- Work to complete:
Emit the entire listing verbatim.

- Material for the task:
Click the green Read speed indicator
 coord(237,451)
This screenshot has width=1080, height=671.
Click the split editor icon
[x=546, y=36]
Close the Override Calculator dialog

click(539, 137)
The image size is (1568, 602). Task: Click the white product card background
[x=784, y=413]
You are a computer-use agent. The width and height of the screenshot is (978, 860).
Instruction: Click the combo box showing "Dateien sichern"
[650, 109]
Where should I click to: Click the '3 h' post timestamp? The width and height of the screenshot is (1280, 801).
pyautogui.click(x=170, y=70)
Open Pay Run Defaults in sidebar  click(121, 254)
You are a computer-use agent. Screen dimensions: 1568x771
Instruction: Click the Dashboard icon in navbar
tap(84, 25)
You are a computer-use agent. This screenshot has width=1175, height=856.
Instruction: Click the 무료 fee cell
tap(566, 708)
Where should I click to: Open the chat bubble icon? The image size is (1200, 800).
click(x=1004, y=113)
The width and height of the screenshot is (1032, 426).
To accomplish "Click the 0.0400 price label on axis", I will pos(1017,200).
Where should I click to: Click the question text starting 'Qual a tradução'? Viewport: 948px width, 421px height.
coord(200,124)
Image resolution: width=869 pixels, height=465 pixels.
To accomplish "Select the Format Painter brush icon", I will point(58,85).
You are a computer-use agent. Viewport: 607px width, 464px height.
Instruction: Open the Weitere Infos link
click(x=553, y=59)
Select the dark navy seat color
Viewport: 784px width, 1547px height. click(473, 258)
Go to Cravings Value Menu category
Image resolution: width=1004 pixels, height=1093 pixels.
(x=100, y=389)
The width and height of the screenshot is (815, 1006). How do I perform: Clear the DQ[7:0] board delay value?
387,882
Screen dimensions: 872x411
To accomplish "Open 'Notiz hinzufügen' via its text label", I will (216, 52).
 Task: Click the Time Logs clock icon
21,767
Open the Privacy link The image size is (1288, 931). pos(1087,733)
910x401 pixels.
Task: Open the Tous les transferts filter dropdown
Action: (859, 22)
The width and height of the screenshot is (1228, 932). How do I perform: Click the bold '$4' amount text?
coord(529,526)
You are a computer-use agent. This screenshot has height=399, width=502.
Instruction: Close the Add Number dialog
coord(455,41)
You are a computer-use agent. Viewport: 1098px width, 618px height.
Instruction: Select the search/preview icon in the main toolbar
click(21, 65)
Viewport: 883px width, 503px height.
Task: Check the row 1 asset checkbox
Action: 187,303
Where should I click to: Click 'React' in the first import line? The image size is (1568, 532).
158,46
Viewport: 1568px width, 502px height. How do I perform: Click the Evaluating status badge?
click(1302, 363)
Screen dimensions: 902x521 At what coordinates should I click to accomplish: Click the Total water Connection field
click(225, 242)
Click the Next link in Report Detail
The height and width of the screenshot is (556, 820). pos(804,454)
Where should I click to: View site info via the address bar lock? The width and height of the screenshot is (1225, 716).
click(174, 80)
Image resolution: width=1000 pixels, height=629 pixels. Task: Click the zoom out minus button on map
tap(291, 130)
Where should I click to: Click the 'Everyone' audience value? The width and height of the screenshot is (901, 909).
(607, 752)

- Exercise solution:
Click the green Read speed indicator
 coord(237,451)
This screenshot has width=1080, height=671.
Click the split editor icon
[x=546, y=36]
Close the Override Calculator dialog

click(539, 137)
The image size is (1568, 602). Task: Click the white product card background
[x=784, y=413]
You are a computer-use agent. The width and height of the screenshot is (978, 860).
Instruction: Click the combo box showing "Dateien sichern"
[650, 109]
Where should I click to: Click the '3 h' post timestamp? The width and height of the screenshot is (1280, 801).
pyautogui.click(x=170, y=70)
Open Pay Run Defaults in sidebar  click(121, 254)
You are a computer-use agent. Screen dimensions: 1568x771
Instruction: Click the Dashboard icon in navbar
tap(84, 25)
You are a computer-use agent. This screenshot has width=1175, height=856.
Instruction: Click the 무료 fee cell
tap(566, 708)
Where should I click to: Open the chat bubble icon? The image size is (1200, 800).
click(x=1004, y=113)
The width and height of the screenshot is (1032, 426).
To accomplish "Click the 0.0400 price label on axis", I will pos(1017,200).
Where should I click to: Click the question text starting 'Qual a tradução'? Viewport: 948px width, 421px height.
coord(200,124)
Image resolution: width=869 pixels, height=465 pixels.
To accomplish "Select the Format Painter brush icon", I will point(58,85).
You are a computer-use agent. Viewport: 607px width, 464px height.
Instruction: Open the Weitere Infos link
click(x=553, y=59)
Select the dark navy seat color
Viewport: 784px width, 1547px height. click(473, 258)
Go to Cravings Value Menu category
Image resolution: width=1004 pixels, height=1093 pixels.
(x=100, y=389)
The width and height of the screenshot is (815, 1006). How do I perform: Clear the DQ[7:0] board delay value?
387,882
Screen dimensions: 872x411
To accomplish "Open 'Notiz hinzufügen' via its text label", I will (216, 52).
 Task: Click the Time Logs clock icon
21,767
Open the Privacy link The image size is (1288, 931). pos(1087,733)
910x401 pixels.
Task: Open the Tous les transferts filter dropdown
Action: (859, 22)
The width and height of the screenshot is (1228, 932). How do I perform: Click the bold '$4' amount text?
coord(529,526)
You are a computer-use agent. This screenshot has height=399, width=502.
Instruction: Close the Add Number dialog
coord(455,41)
You are a computer-use agent. Viewport: 1098px width, 618px height.
Instruction: Select the search/preview icon in the main toolbar
click(21, 65)
Viewport: 883px width, 503px height.
Task: Check the row 1 asset checkbox
Action: 187,303
Where should I click to: Click 'React' in the first import line? The image size is (1568, 532).
158,46
Viewport: 1568px width, 502px height. How do I perform: Click the Evaluating status badge?
click(1302, 363)
Screen dimensions: 902x521 At what coordinates should I click to accomplish: Click the Total water Connection field
click(225, 242)
Click the Next link in Report Detail
The height and width of the screenshot is (556, 820). pos(804,454)
Where should I click to: View site info via the address bar lock? The width and height of the screenshot is (1225, 716).
click(174, 80)
Image resolution: width=1000 pixels, height=629 pixels. Task: Click the zoom out minus button on map
tap(291, 130)
Where should I click to: Click the 'Everyone' audience value? The width and height of the screenshot is (901, 909).
(607, 752)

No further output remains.